# Предложенный отрывок
== == ==

На суше и на море - 1961 — страница 38 из 110

А Николай уже трудился над втулками для экскаватора №22, успокаивая осаждавших ого машинистов Георгия Киселева и Александра Блема:

— Ничего, сделаем.

И не подвел — сделал! Экскаватор тут же ушел в забой, на следующий день начал «давать кубы».

Самоотверженный труд строителей канала порой можно было назвать подвигом, не боясь обвинения в чрезмерном пристрастии к громким словам.

К сожалению, случилось так, что мне не удалось познакомиться с Натальей Пашиной, старшей мотористкой, которая водила катер по каналу, с тех пор как он стал судоходным. Я не знаю, как она выглядит, какая у нее семья и давно ли она работает.

А было так… Холодным зимним днем Пашина шла в Ничку — в поселок, где базировалась строительно-монтажная контора по гидромеханизации. Пашина везла из Карамет-Нияза различные грузы и среди них — насос, необходимый для выкачивания воды из затонувшего в канале землесоса. Она хорошо знала, с каким нетерпением ждут насос ее товарищи, и очень торопилась.

Не прошла Пашина и половины пути — а от Карамет-Нияза до Нички водой 64 километра, — когда, как назло, на гребной винт намотался трос. Теперь только течение несло катер. А тише едешь — дальше будешь от того места, куда едешь…

Делать было нечего — она неохотно разделась и, держась за борт, полезла в воду. Нырнула раз, другой, третий… Досыта нахлебалась воды. Наконец ей все же удалось размотать трос и освободить винт.

== == ==

(Исходные данные)

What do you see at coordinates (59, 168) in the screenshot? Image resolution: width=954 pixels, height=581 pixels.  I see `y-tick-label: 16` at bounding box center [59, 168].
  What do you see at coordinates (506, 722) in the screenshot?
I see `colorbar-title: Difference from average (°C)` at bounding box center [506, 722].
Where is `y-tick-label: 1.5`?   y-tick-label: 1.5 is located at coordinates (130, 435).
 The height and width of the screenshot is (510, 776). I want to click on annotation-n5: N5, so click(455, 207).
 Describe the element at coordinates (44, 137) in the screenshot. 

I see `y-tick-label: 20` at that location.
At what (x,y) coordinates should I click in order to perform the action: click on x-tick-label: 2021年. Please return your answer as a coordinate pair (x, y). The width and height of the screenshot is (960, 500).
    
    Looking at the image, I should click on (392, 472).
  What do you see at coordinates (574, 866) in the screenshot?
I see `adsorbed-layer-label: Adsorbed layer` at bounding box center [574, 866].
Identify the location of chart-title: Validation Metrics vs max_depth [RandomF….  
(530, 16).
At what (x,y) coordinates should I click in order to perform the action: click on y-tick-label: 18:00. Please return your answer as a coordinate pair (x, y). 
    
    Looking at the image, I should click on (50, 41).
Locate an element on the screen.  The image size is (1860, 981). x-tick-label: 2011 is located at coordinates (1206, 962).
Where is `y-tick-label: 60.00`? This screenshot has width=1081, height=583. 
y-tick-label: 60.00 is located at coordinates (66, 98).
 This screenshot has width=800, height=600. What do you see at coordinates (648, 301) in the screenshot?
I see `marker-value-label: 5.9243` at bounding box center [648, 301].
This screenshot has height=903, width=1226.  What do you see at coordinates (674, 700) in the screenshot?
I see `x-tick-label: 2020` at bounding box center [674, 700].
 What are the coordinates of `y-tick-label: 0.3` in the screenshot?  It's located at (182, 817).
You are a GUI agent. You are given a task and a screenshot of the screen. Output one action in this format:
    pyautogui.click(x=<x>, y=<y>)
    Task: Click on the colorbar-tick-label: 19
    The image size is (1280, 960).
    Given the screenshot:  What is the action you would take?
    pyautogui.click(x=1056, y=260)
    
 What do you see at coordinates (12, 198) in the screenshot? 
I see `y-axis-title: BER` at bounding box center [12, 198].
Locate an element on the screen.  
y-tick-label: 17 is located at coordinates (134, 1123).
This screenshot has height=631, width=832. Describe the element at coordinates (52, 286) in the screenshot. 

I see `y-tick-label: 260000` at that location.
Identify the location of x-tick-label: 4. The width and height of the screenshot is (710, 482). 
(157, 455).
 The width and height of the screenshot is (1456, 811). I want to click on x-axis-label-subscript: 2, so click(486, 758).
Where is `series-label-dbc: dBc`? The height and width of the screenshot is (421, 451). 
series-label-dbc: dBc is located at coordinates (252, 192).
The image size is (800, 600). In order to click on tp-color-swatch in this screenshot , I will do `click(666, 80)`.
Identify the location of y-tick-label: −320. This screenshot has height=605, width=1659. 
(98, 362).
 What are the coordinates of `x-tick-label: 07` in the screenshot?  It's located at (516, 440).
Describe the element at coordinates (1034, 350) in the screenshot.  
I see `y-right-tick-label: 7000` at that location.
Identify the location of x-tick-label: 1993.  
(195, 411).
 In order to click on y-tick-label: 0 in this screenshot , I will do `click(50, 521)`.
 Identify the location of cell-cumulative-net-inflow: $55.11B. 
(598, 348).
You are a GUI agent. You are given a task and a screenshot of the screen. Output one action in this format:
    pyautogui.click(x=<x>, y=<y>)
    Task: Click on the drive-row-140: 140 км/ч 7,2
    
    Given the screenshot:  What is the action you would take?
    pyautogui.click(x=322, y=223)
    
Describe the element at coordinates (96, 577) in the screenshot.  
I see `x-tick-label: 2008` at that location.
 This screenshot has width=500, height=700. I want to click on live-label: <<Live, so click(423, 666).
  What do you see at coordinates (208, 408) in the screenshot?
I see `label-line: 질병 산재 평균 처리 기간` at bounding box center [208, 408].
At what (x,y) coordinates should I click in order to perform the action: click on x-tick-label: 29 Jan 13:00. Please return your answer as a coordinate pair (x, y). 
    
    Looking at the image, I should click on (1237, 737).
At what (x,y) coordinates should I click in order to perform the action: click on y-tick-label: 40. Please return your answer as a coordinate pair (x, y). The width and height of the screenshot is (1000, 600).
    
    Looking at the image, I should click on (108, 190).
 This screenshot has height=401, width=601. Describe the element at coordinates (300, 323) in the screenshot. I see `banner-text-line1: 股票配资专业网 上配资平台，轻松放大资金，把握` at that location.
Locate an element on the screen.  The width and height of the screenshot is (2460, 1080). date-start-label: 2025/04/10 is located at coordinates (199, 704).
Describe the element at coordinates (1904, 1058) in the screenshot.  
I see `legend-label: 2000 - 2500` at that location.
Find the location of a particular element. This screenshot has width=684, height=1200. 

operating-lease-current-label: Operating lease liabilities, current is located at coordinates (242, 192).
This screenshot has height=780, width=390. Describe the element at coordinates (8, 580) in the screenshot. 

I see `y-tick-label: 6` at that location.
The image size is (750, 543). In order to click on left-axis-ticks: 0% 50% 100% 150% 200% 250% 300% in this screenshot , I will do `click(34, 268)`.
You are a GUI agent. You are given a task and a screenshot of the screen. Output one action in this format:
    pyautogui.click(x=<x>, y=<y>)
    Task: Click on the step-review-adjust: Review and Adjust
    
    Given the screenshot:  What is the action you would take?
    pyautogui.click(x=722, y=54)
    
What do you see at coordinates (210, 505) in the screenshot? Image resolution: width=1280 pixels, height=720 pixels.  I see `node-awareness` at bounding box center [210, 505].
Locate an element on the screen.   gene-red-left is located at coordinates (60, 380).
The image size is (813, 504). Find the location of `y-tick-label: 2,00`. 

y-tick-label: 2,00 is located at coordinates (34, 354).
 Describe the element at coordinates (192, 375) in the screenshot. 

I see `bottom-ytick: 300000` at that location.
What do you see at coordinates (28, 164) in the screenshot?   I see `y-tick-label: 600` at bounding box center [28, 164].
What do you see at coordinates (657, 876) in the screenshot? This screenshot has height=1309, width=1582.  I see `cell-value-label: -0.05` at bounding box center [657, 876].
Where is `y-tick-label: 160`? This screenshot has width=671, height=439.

== == ==

# Условия заданий
A: Ответьте на вопросы по отрывку о строителях канала:
(i) Для экскаватора под каким номером Николай изготавливал втулки?
(ii) Сколько километров водой от Карамет-Нияза до Нички?
(iii) Что намоталось на гребной винт катера, который вела Пашина?
B: Продлите отрывок о строителях канала, начав сразу после его последнего предложения.
Эти записи получены из другого источника.

# Ответы к заданиям
A:
(i) Для экскаватора №22.
(ii) 64 километра.
(iii) Трос.

B:
Октябрьское купание не прошло даром. Вытереться было нечем, и женщина натянула белье на мокрое посиневшее тело. Надев чулки, платье и куртку, повязавшись платком, она долго не могла согреться. Зубы выбивали частую дробь, руки дрожали мелкой противной дрожью. Но руля она не выпускала, хотя катер и шел, точно пьяный.

Потом ей стало нестерпимо жарко — пламенем охватило с головы до ног…

Все остальное Пашина помнит как в тумане. Ей представлялось, что она никогда не доберется до Нички. Она даже не поверила, когда слева по-над берегом показались серые дома поселка.

Она не выпускала руля до тех пор, пока катер не ткнулся носом в крутой песчаный берег. У нее еще хватило сил выключить мотор. Потом наступил полный провал в памяти.

Пашина потеряла сознание и уже не чувствовала того, как сбежавшиеся к берегу люди подняли ее и осторожно вынесли с катера на руках, она не слышала, как они звонили в Керки, вызывали самолет санитарной авиации, не очнулась и на борту самолета.

Обо всем этом ей рассказали гораздо позднее, когда навещали ее в больнице, где она пролежала почти два месяца.

А разве не подвигом было, когда шофер Сергей Смышляев на своем ГАЗ-51 ежедневно пробивался по бездорожью из Кизылча-Баба на 244-й километр, всегда вовремя доставляя строителям отряда Атабала Ковусова воду, горючее и запчасти?

И таких примеров множество.

Сурова пустыня, и не привыкла она подчиняться. Но вот пришлось ей подчиниться советскому человеку.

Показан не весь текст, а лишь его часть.